Fire On the Mojave: Stories of Fire in the Deserts and Mountains of Inland Southern California by Ruth Nolan

“Fire up Thunder Creek and the mountain / troy’s burning ! / The cloud mutters / The mountains are your mind…” — Gary Snyder

On a 110 degree June day in 1983, I was on a bus heading towards the San Jacinto Mountains, part of the Mojave Greens blue card wildfire crew. As we descended from Victorville, our home base, through the Cajon Pass and east along Interstate 10, the header of smoke on a massive—and rapidly growing—wildfire enticed everyone on the crew. Whistles and shouts of excitement quickly gave way to silence as we neared our destination: a fire camp being hastily erected at a park in Cabazon, where we would disembark from the bus and wait for our firefighting assignment.

Just before we arrived, one of the guys on the crew made a loud and sarcastic comment: “I’ll bet it’s those Morongo Indians from the reservation again, setting fires. They do that all the time, so they can get some work, putting those fires out!” Everyone laughed nervously, and I wondered if his statement was true or not, but there was no time to find out. I was too busy bracing myself to get ready to hike up the imposing slopes of the northern face of Mt. San Jacinto—one of the steepest mountain escarpments in North America—and face heat, smoke, and other dangers I could only imagine, all as part of a day’s work cutting fire line to help stop the spread of the wildfire.

More than thirty years later, as I embark on a year-long, multimedia sabbatical project, “Fire on the Mojave: Stories from the Deserts and Inland Southern California Mountains,” I haven’t forgotten that crude comment. For a long time, I’d brushed it off as an urban legend, a culturally insensitive and blatantly untrue fabrication, which indeed it turned out to be.

However, I’ve learned that our Inland and Desert Native American tribes have a long, intimate relationship with wild land fire management, developed, through centuries of living in close relationship to the land, a thorough knowledge of the vital role that wildfires in our foothill, mountain and deserts play in helping sustain a healthy ecology here. As it turns out, our region’s Native Americans have long been far ahead of the curve of later 20th and early 21st century wildfire management policies, and we have much to learn from their traditional wisdom and experience.

For example, research by noted Native anthropologists and scholars Thomas C. Blackburn, Kat Anderson, and Dr. Lowell Bean, in the book Before the Wilderness: Environmental Management by Native Californians (Malki Press-Ballena Press), reveals that our region’s Native American people did indeed sometimes light deliberate fires right here in our mountains and deserts, as did Native people throughout California.

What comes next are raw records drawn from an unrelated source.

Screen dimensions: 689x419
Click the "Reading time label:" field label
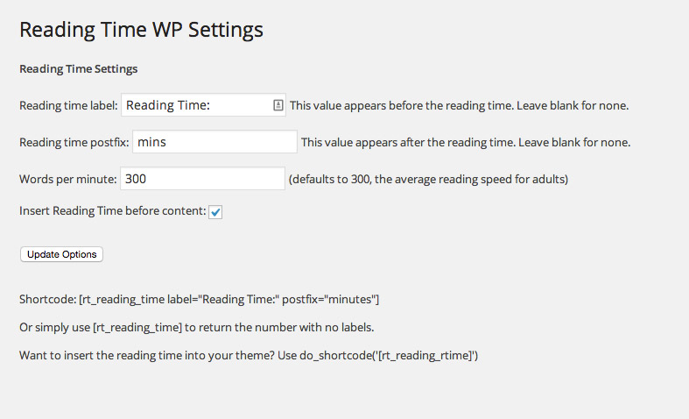coord(68,105)
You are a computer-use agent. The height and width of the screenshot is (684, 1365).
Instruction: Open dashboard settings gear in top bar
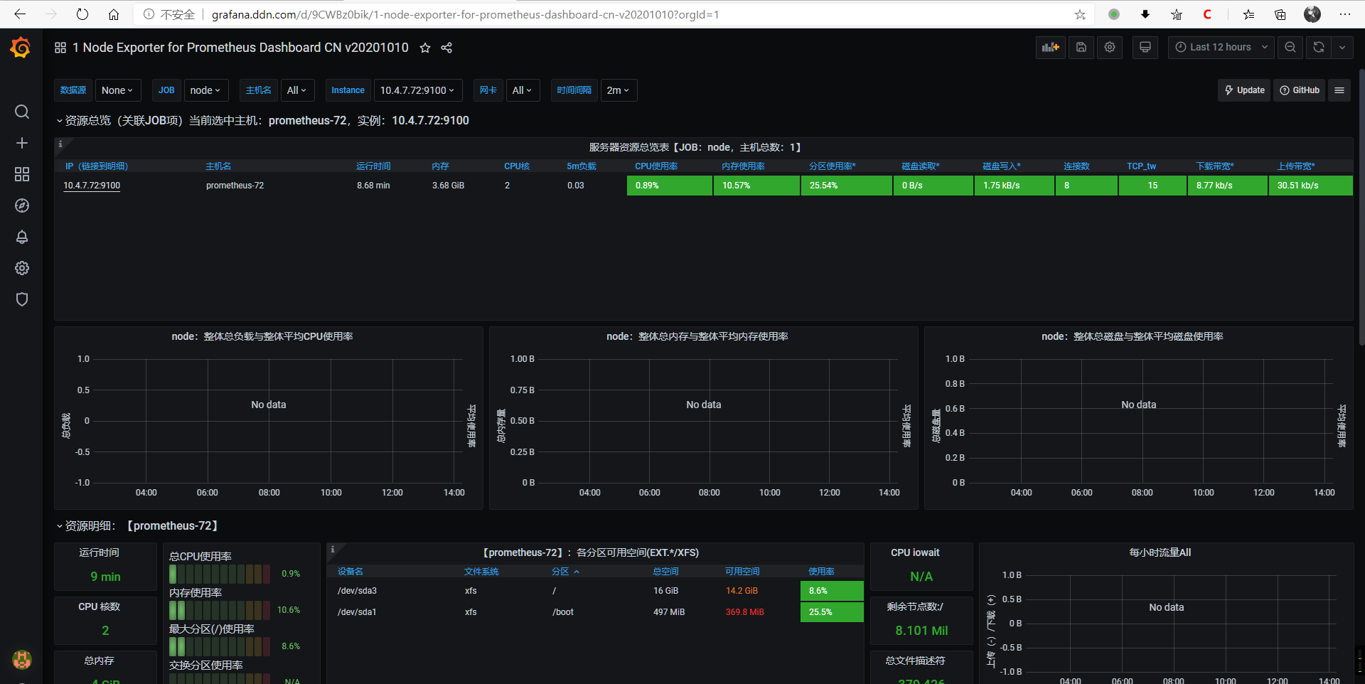point(1110,47)
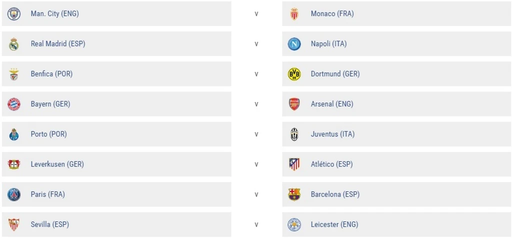Click the Arsenal cannon crest

pos(294,104)
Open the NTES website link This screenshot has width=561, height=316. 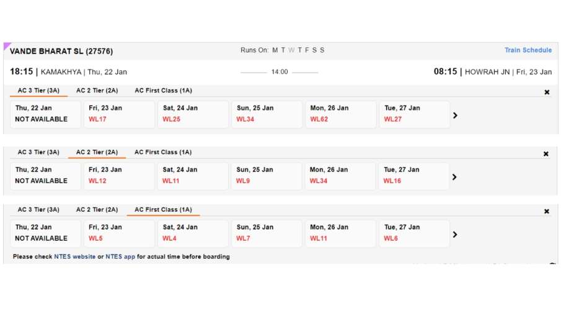click(75, 256)
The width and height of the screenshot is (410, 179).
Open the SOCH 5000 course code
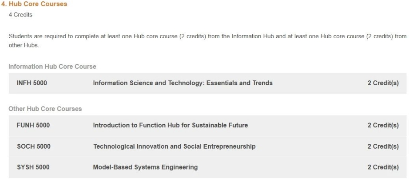point(34,146)
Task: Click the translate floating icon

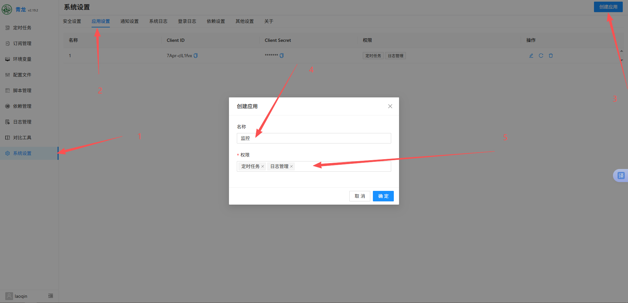Action: (620, 176)
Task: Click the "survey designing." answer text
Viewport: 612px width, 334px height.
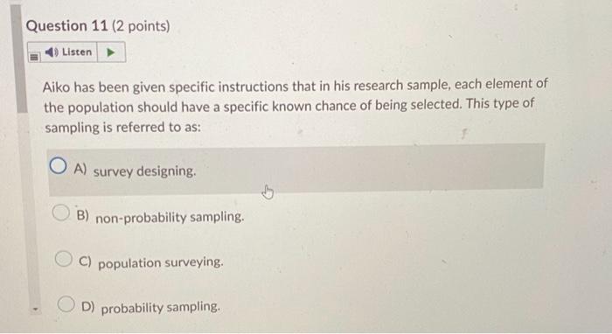Action: point(144,170)
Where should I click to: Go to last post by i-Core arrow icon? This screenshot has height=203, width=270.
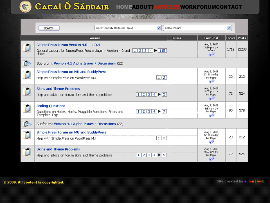(212, 54)
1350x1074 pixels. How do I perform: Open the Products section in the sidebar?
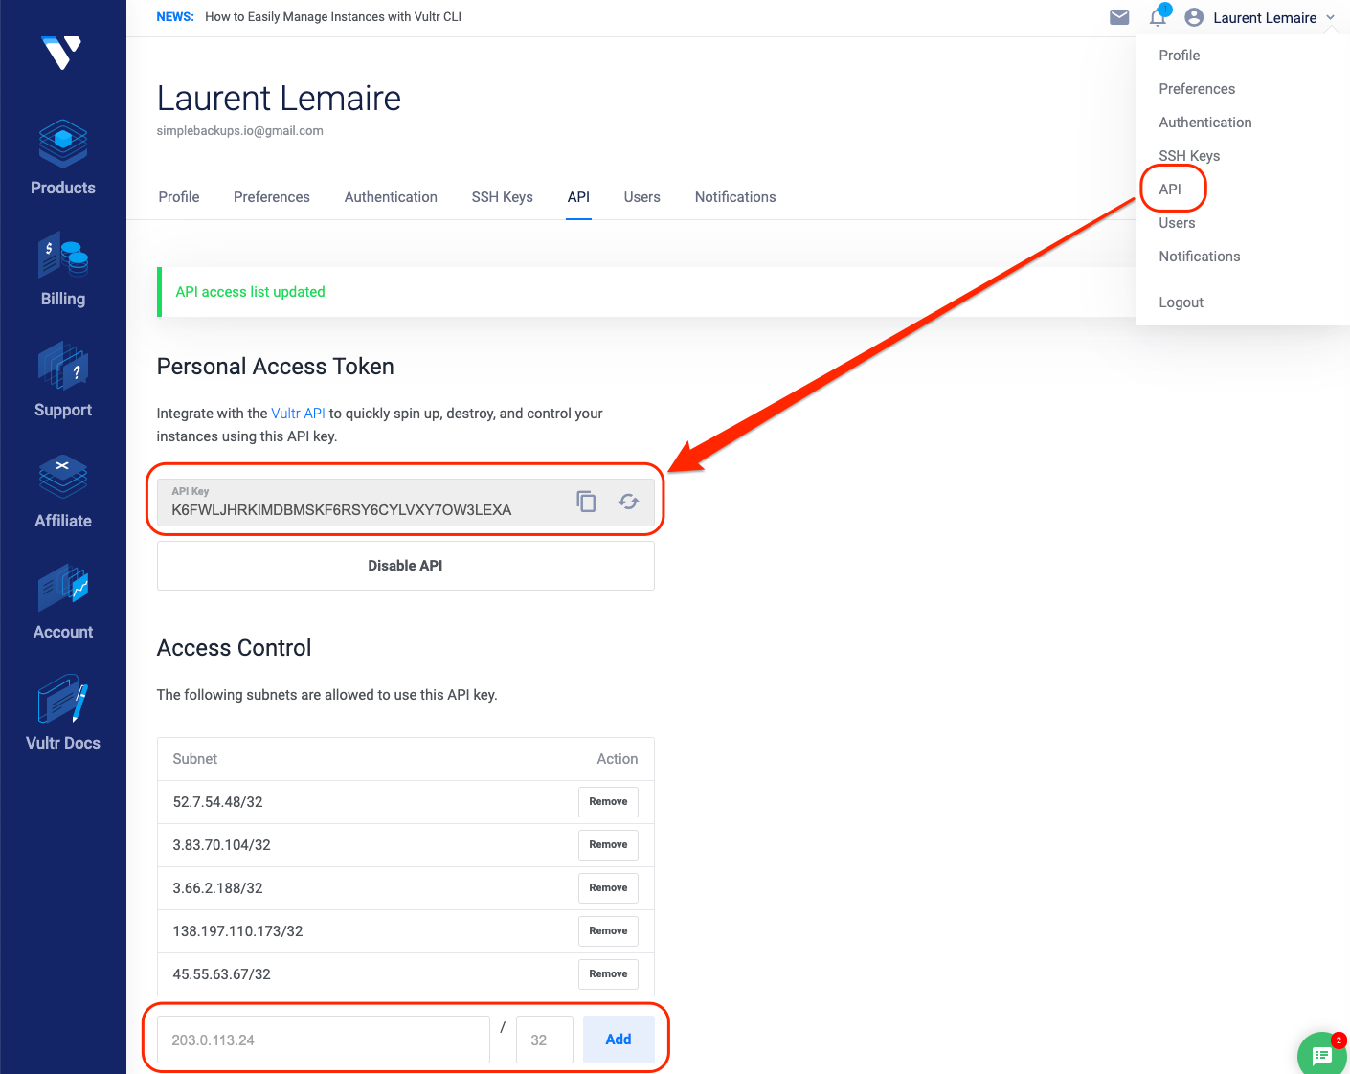[62, 158]
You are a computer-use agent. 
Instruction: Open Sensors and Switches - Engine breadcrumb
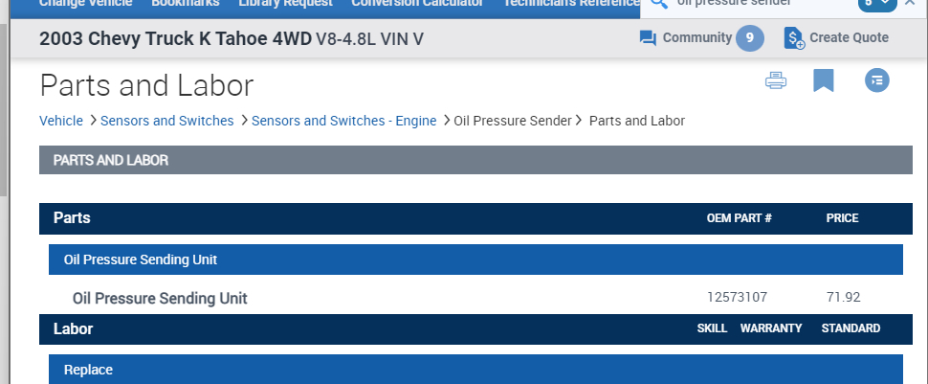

However, far from resembling the types of careless human behaviors that tragically fuel many of today’s wildfires—a carelessly dropped cigarette butt, or an abandoned campfire, for example—fire strategies practiced by our local tribes played a vital role in their ability to survive and live sustainably in our rugged geographic landscapes. In fact, wildfire agencies such as the United States Forest Service are increasingly turning to this wisdom as a critical resource in wildfire management as climate change, the current historic drought, and increased development in areas known as the “urban-wilderness interface” fuel larger and more dangerous fires throughout the Western U.S.

According to these researchers, records demonstrate that desert Native American people of the past routinely burned stands of Native palm trees—another important resource—as a means to kill off pest and disease, and to help favor new palm growth and germination. They also set fire to mesquite groves—which provided a vital food source—as a way to kill mistletoe from the trees.

The Cahuilla, Kumeyaay and Chemehuevi, Indians, among others in our area, also burned grasses in the desert and mountains here as a way to strengthen the population of deer, antelope and rabbits, another important food source. Clearly, these people possessed an intimate relationship in the behavior and uses of wildfire that enabled them to survive here in some of the harshest of geographies.

One of the many goals of my “Fire on the Mojave: Stories from the Deserts and Inland Southern California Mountains” project is to include representations such as these, from the many story-threads in our region’s longstanding history and relationship with wildfires, both present and past.

It’s unlikely that wildfires will be leaving our region anytime soon, and in fact of such unprecedented influences such as climate change, it may well be the stories of wildfires, beginning with the people who have been present here the longest, that in the end allow us to continue to survive and even thrive in a place where wildfires have long scarred, shaped, and helped regenerate the land we call home.

It’s been many years since I faced that wall of flame, with its impressive white header of smoke billowing high up into space, as a frightened but enervated young woman on one of our local wildfire crews, but the story of that fire in the San Jacinto Mountains near Cabazon, and the strange rumor I heard, stay with me to this day, as vivid and clear cut as a forest of trees after flames have scoured the land clean, leaving only the lonely, haunting black skeletons of what were once lush green trees, buried in foot-deep ashes.

Starting from there, I begin my journey today, telling my own fire stories and learning much from the fire stories of those who were here long before I was born.